The task:
The lines from the one containing "Click the keyframe" through the last one in the data: please copy those exactly, and only those, without the pictures.

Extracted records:

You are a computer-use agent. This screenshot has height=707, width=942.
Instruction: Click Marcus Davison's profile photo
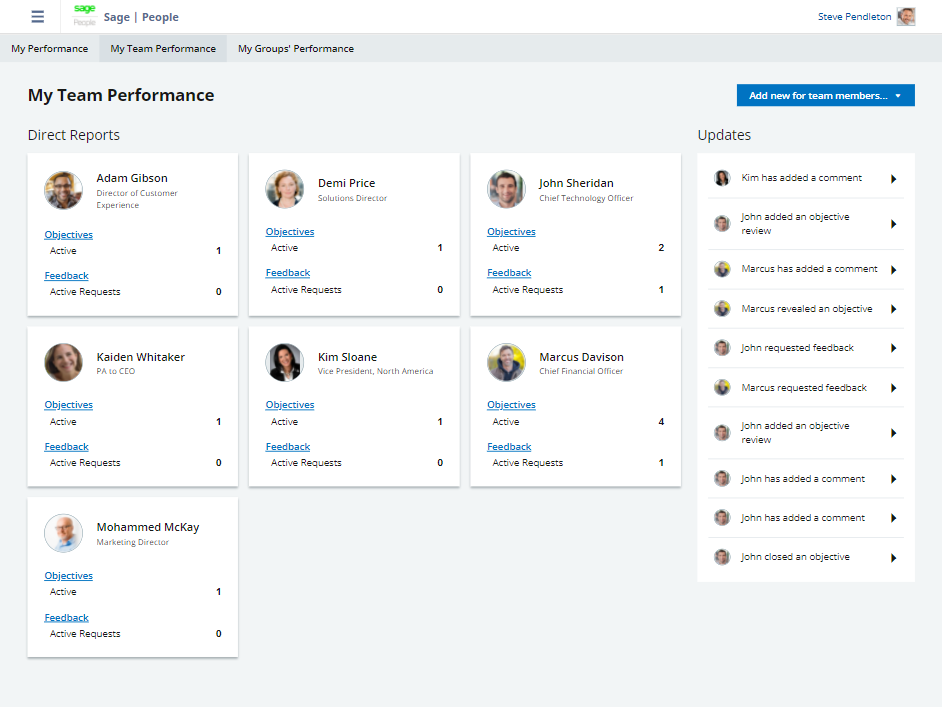(506, 362)
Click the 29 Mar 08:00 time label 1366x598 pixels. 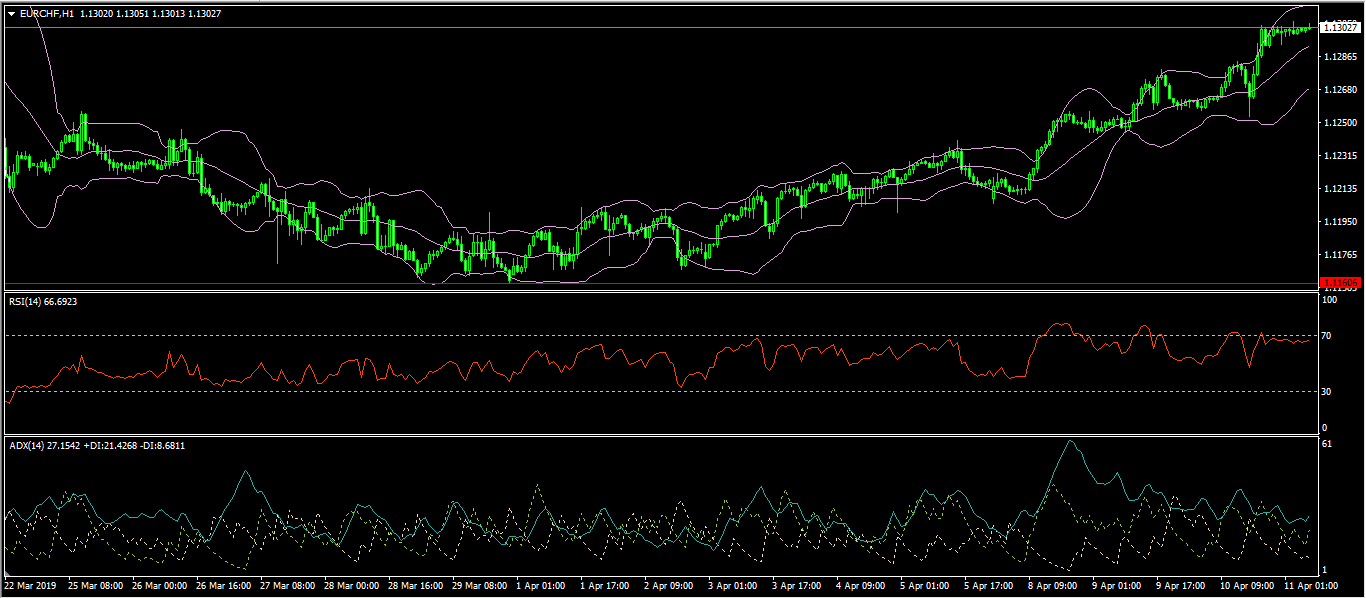479,585
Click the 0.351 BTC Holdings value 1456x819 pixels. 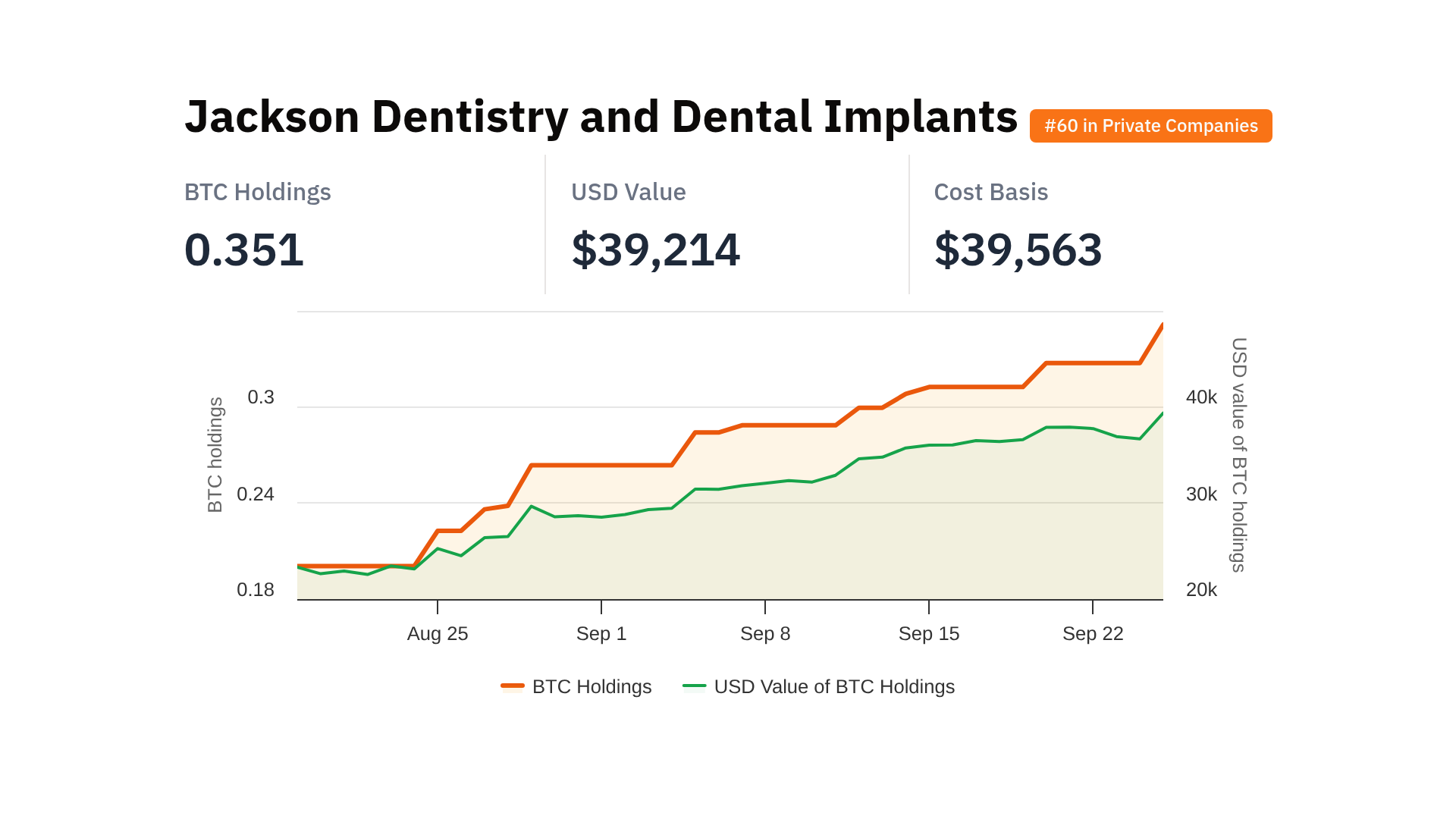[244, 249]
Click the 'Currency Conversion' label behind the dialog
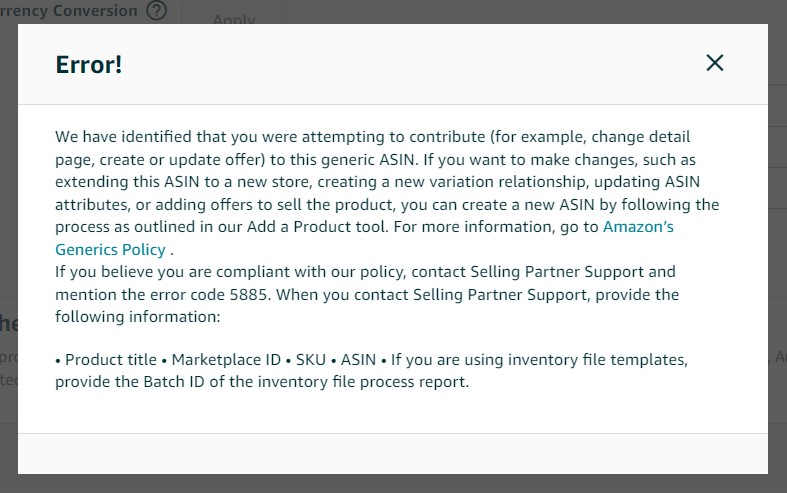This screenshot has height=493, width=787. [x=69, y=10]
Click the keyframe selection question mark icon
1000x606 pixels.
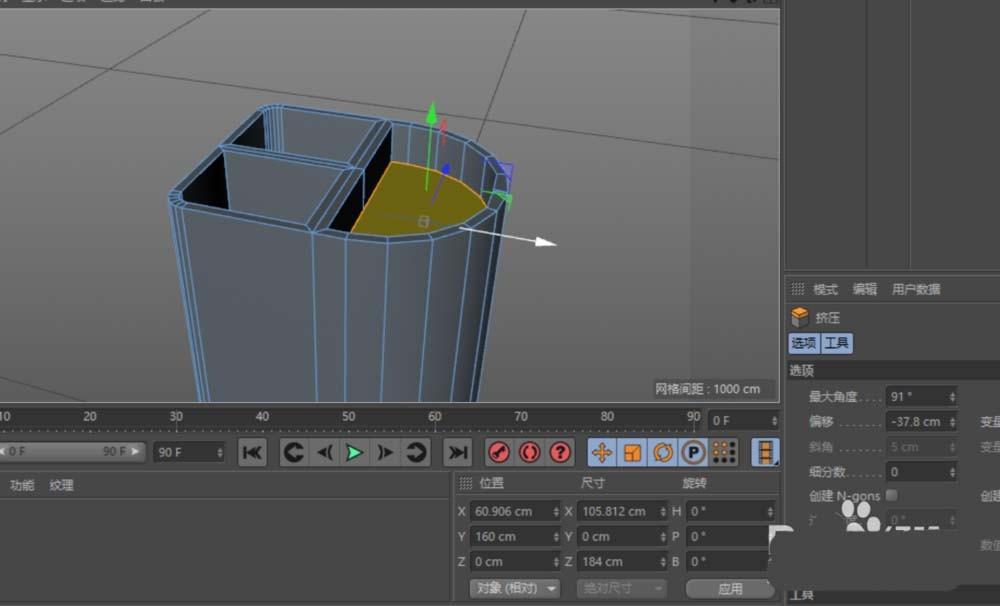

Worked solution:
Click the keyframe selection question mark icon
1000x606 pixels.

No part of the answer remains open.